### Extracted material:
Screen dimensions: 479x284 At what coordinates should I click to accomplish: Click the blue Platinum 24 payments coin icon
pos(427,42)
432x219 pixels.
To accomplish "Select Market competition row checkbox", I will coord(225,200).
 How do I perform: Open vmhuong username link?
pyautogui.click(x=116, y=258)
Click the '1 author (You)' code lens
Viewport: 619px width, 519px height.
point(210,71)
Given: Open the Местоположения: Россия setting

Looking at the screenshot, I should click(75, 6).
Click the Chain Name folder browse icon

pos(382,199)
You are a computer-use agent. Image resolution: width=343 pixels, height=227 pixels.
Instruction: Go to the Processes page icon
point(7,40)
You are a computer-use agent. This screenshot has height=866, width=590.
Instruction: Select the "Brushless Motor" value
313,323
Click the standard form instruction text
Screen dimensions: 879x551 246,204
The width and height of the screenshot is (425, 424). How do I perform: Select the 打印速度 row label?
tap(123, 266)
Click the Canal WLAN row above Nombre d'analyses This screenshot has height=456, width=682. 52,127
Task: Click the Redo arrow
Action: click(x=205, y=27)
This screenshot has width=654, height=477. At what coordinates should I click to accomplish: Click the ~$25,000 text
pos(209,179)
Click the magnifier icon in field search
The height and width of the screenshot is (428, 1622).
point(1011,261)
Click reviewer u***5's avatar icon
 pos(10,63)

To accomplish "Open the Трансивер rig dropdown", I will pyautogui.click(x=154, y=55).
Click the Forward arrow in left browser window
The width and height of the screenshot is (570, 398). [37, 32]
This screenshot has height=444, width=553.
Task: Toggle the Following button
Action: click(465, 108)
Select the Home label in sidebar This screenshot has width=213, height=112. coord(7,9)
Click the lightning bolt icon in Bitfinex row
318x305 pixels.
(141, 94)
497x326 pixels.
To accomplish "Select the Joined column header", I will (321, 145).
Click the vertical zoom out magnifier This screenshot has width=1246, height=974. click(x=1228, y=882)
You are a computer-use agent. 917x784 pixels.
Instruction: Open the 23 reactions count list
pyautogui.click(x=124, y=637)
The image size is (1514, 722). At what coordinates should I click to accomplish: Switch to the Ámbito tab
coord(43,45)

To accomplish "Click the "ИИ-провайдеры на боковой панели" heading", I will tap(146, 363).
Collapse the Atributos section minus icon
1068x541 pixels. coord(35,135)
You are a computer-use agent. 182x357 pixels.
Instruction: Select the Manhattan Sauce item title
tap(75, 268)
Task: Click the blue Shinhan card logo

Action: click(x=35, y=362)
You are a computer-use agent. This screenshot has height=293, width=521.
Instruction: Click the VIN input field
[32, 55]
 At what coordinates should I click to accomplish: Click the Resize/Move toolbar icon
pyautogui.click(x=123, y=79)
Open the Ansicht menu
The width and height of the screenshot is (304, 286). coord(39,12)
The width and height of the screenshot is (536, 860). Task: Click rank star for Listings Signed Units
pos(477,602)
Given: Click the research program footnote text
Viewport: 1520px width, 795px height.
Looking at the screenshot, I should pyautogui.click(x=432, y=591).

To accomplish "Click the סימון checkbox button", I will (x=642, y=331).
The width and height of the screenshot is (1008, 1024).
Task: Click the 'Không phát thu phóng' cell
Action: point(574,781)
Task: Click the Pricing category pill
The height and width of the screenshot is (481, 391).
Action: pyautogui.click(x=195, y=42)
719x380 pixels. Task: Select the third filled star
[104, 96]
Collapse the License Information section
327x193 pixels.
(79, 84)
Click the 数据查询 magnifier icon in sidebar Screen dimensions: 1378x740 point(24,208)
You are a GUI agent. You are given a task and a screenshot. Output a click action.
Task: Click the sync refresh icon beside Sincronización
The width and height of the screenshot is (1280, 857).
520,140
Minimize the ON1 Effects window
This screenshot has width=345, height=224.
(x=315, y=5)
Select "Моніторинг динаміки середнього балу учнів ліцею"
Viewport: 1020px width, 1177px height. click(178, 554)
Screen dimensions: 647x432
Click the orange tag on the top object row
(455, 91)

### Exercise brief:
Copy all lines above where "magnifier" is present.

### Output of the task:
Click the magnifier icon in field search
Click the vertical zoom out magnifier This screenshot has width=1246, height=974. click(x=1228, y=882)
Click the 数据查询 magnifier icon in sidebar Screen dimensions: 1378x740 point(24,208)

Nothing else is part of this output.